Spam user registrations can become a real problem when you use open registration. Leland Fiegel, a founder of Themetry, has developed a new plugin called Stop Signup Spam that prevents users from registering an account if their email or IP address is already included in the SFS database.
Stop Forum Spam is a free service that records reports of spam registrations from blogs, forums, wikis, and more. Stop Signup Spam integrates with the WordPress registration form and Restrict Content Pro. Fiegel launched a new site over the weekend and despite not announcing it, it received a handful of spam registrations.
After Googling the registrants’ email addresses, he discovered a number of them were reported on Stop Forum Spam’s site. “I had never heard of Stop Forum Spam before, but it is basically an Akismet equivalent for forum sign up spam,” Fiegel said. “I noticed they had a dead link to a WordPress plugin. I looked up the Stop Forum Spam API documentation and built a basic one myself a couple of days ago. I submitted it to WordPress.org and it was approved within a day.”
When a user is blocked from registering, the following error is displayed: Cannot register. Please contact site administrator for assistance.

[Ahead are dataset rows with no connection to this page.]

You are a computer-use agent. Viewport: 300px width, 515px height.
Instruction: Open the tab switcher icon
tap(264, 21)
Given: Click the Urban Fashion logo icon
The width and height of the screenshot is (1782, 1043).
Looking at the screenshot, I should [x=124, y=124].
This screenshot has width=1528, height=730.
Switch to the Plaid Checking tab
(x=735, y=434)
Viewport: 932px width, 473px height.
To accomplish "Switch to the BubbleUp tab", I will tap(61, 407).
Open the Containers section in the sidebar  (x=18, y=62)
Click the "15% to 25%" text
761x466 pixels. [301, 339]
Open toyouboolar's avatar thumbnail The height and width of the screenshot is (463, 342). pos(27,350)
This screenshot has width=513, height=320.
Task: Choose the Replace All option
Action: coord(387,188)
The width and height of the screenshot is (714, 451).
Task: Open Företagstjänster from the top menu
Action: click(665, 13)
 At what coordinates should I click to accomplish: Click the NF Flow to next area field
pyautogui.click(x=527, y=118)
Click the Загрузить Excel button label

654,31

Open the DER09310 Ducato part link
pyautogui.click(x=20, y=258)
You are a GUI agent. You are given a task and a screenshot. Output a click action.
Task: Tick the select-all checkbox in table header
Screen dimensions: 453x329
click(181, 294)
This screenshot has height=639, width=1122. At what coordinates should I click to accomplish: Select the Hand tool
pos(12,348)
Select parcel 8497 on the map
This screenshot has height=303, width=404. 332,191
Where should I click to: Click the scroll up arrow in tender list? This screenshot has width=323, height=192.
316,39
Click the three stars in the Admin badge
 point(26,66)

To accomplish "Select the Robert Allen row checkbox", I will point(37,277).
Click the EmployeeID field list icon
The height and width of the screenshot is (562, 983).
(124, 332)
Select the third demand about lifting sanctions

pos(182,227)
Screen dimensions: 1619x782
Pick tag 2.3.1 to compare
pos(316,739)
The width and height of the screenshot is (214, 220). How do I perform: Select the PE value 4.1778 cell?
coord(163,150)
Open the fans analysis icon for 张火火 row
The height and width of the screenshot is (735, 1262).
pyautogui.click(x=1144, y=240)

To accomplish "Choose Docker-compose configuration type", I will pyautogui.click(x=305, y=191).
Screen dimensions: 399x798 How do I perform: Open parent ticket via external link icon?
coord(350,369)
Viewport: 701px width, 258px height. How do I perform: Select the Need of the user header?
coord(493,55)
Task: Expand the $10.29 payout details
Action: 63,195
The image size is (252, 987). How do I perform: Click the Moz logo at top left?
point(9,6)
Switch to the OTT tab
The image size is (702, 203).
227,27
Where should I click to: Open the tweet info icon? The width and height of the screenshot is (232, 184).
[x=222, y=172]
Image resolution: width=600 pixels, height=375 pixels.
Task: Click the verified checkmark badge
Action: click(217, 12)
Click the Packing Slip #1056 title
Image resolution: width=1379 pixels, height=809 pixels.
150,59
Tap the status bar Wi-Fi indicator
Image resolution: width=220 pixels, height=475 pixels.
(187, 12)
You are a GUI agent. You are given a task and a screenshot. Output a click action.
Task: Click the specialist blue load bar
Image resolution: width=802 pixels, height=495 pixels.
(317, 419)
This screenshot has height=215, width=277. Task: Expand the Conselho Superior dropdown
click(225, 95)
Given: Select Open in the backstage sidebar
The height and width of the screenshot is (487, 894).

Although users can check the Stop Forum Spam database to see if their email or IP address is blocked, the error message doesn’t inform them that Stop Forum Spam is what blocked their registration.
“I wanted to keep the error message vague so users wouldn’t lash out at site administrators for accusing them of being ‘spammers’ but clear enough that the site administrator would know it was a false positive when it was reported to them,” Fiegel said.
In the plugin’s description, Fiegel is clear about what data is sent to the service. Each time a user attempts to register an account, an API call that contains the user’s email and IP address is sent to Stop Forum Spam and checked against its database. Although the plugin uses the service’s API, it does not require users to register for an API key. This allows the plugin to function upon activation without having to configure anything. Registrants that are incorrectly blocked as spammers can submit a request to have their IP or email address removed from the database.